Is this something you feel “called” to do, or are you “trying it out” for a year? This will steer your curriculum choices somewhat. If you are planning to put your child into public school in the near future, you may want to use a fairly conservative approach, possibly a pre-packaged curriculum (maybe a correspondence course), or you may want to compare your customized curriculum to the grade-level standards of learning for your state. For placement (knowing where to begin), determine what your child already knows versus what is covered in the material. Just because he is a first-grader doesn’t mean he has to be constrained to covering first grade reading skills again if he is already reading well above grade level.
(Note: If you are removing a child from a conventional school setting and you have a concern that he is not up to the cognitive levels indicated by his grade level, you may wish to have him take a standardized test or have him evaluated in some way to provide a baseline for you. That way, at the end of the year, you have a starting point against which to evaluate his progress.)

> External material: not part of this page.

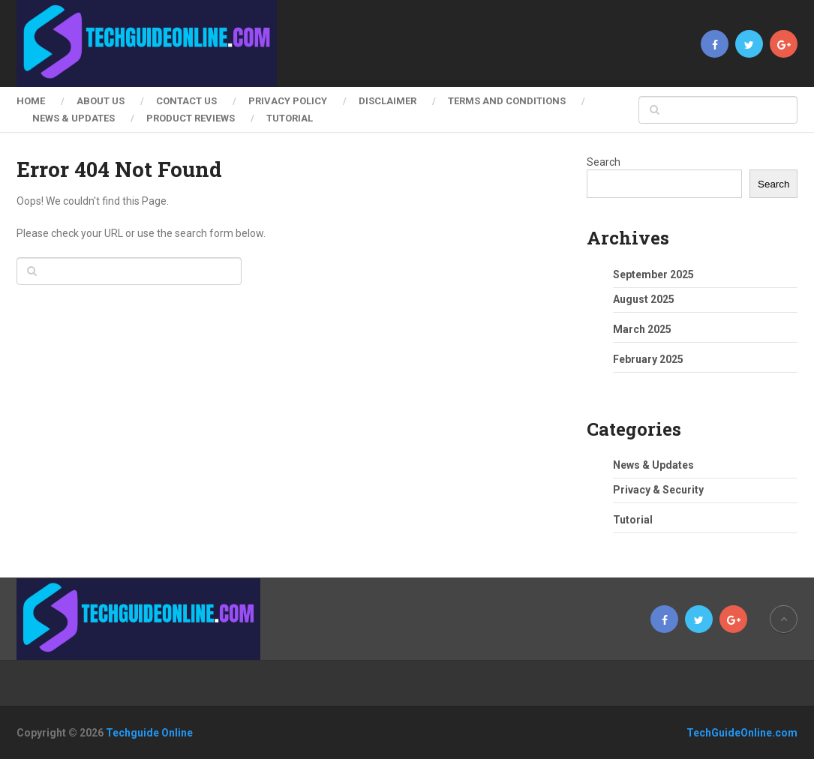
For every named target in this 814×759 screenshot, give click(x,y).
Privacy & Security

If you are committed to homeschooling for at least several years, you will have more latitude in your choices, since you will be responsible for setting the long-term standards for your child’s education. What is your concept of an education? What skills, knowledge, and/or experience will your child need in order for you to consider him ready to be on his own? If you can’t think that far ahead right this moment, at least consider what you want him to have accomplished by the end of this year. These goals should be measurable—how will you know when they have been accomplished? Discuss with your spouse and your child (if appropriate) how these objectives fit into the “big picture” of his future.

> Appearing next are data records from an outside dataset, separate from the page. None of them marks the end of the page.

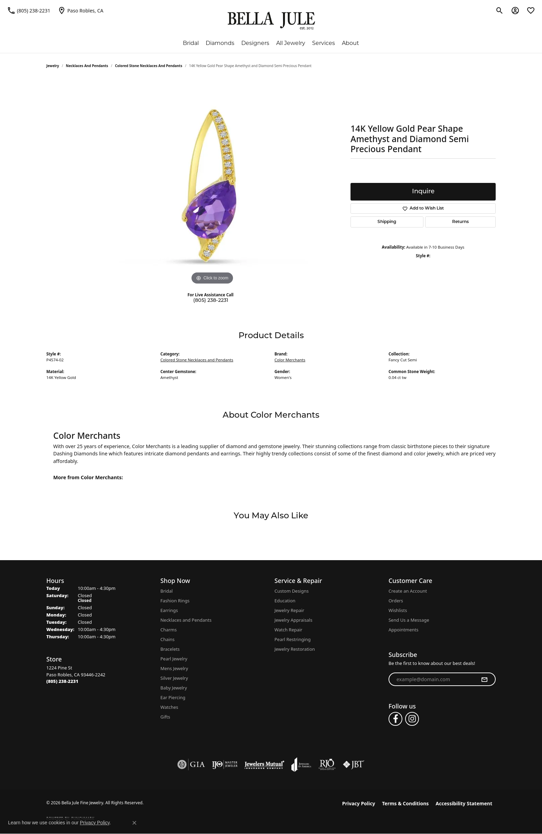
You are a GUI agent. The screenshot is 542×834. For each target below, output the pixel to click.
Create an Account (408, 591)
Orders (396, 600)
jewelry (52, 65)
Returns (460, 222)
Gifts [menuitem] (165, 717)
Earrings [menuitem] (169, 610)
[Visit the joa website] (301, 764)
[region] (212, 182)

This is also a good time to set some goals for yourself and your family in general. As you choose activities and curriculum for your children, evaluate these against the goals you have set for this year. Will this activity move you closer to your stated objective? Is a good activity or book or class keeping you from having time to do what is best? Maybe it is something that can wait until another time.
Will you use a packaged curriculum to get started? Or will you choose various books and games that fit into your plan? Are there some subjects that you can teach to all the children at one time in a multi-level approach? Do you prefer the security and continuity of a traditional textbook approach, or do you like the idea of an integrated unit study approach? Maybe the patriotism of the principle approach excites you, or possibly your maternal instincts go into overdrive when you read about Charlotte Mason’s gentler approach to learning. As you read, you may find that the classical approach sounds like what you equate with homeschooling, or maybe you are attracted to the relaxed approach of studying what is of interest in your family at the moment. Feel free to borrow and re-arrange from all these different approaches; they are not mutually exclusive. That’s one of the wonderful benefits of homeschooling—you can create a custom curriculum!
There is no one “right” way to home school, no “perfect” curriculum. What works for one family may not be the best for another, or what works for you one year with one child may not work for the next. Don't compare your children to the support group leader’s children or your friend’s children; compare your family only to God’s ideal for your family.
Have a great time along the way, and be prepared for an incredible journey!